The fluid is usually clear and pale to deep yellow, although it may be flocculent and contain strands of fibrin. The serosal surfaces may be covered with fibrin exudate, giving them a granular appearance. Fibrin is frequently prominent over the visceral peritoneum (Fig. 4.1C) , and fragile adhesions may be present. There are white foci of necrosis or raised granulomatous cellular infiltrations on the serosa and extending into the organs or wall of the intestine from the serosa. These vary in size from a few millimeters to a centimeter in diameter. The kidneys may be enlarged and nodular with single or multiple, small to large, white, granulomatous nodules protruding from the cortex (Fig.  4 . IE). Severe or mild granulomatous hepatitis and pancreatitis may also be present. Small white foci of inflammation may be found in the organs. Fibrin is usually less prominent in the thorax, but white foci may be visible under the pleura, and the lungs may be dark, firm, and rubbery. Hydropericardium and fibrinous epicarditis occur less frequently but are similar in type to other serosal reactions. Abdominal and thoracic lymph nodes are enlarged and have a lobulated pattern. In the effusive form of the disease, visceral lesions are sometimes minimal, and in the noneffusive form, peritonitis may be mild or not obvious on gross examination, and in these cats the lesions can be in the abdominal or thoracic organs, as described above, or in the eyes or nervous system. The lesions in the eyes begin as a diffuse uveitis progressing to a panophthalmitis, with fibrin usually seen in the anterior chamber. Lesions in the central nervous system can involve the leptomeninges, spinal cord, or brain but usually are visible grossly only on the leptomeninges as thickenings or white streaks.

A subacute form of feline infectious peritonitis with a shorter clinical course is seen occasionally, primarily in weaned kittens. It occurs as a generalized systemic infection, and the lesions are more fibrinonecrotic than granulomatous. An acute hepatic form of the disease resembling suckling mouse hepatitis (coronavirus infection of mice) has been described in experimentally infected kittens.
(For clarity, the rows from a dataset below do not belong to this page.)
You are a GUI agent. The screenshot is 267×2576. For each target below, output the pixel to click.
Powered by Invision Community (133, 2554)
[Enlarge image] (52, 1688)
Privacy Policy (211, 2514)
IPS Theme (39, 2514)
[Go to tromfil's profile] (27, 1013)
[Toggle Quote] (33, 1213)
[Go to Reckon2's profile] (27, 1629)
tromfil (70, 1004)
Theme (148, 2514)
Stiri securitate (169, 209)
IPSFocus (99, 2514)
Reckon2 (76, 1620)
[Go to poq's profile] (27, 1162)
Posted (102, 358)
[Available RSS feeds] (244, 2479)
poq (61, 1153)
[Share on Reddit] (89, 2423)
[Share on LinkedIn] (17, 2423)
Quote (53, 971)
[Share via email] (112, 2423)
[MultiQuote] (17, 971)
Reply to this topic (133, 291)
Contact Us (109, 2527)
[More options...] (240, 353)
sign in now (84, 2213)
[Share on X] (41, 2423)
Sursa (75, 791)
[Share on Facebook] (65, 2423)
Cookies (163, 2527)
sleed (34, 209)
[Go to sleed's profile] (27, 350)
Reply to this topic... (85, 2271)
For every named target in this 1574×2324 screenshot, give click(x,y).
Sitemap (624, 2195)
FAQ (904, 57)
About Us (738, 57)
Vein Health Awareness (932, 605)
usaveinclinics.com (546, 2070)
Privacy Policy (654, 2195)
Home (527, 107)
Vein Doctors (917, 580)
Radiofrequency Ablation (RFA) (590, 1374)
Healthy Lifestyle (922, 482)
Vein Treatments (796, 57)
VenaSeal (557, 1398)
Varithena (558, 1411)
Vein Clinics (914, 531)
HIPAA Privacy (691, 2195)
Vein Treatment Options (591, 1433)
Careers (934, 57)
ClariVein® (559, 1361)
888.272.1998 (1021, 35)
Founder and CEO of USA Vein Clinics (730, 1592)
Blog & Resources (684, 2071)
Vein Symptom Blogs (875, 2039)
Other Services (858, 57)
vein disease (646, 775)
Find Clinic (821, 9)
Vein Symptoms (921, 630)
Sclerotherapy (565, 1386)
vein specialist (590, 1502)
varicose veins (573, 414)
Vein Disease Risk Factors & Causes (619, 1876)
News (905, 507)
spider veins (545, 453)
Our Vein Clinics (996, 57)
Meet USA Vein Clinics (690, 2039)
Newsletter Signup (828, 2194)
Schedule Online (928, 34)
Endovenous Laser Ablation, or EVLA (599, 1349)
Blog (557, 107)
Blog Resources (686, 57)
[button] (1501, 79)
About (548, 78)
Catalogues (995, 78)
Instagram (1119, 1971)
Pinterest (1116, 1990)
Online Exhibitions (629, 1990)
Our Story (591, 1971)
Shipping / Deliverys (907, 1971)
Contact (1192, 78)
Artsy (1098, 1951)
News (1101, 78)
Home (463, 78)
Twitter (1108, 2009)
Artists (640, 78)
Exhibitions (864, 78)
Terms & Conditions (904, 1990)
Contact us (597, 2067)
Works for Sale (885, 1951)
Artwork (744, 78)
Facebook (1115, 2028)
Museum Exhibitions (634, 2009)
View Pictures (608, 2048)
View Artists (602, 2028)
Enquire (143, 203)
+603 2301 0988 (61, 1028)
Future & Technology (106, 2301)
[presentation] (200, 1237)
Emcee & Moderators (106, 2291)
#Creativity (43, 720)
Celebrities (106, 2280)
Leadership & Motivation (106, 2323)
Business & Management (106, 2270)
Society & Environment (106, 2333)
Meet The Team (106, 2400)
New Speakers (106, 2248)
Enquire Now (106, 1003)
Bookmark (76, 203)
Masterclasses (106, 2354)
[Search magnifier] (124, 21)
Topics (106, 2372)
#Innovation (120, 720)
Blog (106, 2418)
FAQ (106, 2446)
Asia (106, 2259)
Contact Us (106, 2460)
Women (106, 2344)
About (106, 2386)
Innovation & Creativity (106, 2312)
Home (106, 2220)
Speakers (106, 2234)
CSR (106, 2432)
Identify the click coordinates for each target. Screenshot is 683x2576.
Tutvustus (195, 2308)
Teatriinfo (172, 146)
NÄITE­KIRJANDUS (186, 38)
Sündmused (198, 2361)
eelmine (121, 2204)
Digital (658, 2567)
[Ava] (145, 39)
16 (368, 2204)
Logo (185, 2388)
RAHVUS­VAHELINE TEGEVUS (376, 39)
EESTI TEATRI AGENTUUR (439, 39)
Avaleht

The basic histopathological lesion of the disease is a generalized vasculitis and perivasculitis (Fig. 4.2A) and focal pyogranulomatous reaction that occurs in the serous membranes, the meninges, and in the connective tissue of the parenchymatous organs. This results in the serofibrinous and cellular exudate on the visceral and parietal serosal surfaces of the body cavities, and the fibrinonecrotic and pyogranulomatous reaction around affected vessels. The small, random, necrotic foci in organ parenchyma may be part of the same process and due to thrombophlebitis, or they may develop as a result of a separate mechanism, such as disseminated intravascular coagulation, or as the direct effect of the virus.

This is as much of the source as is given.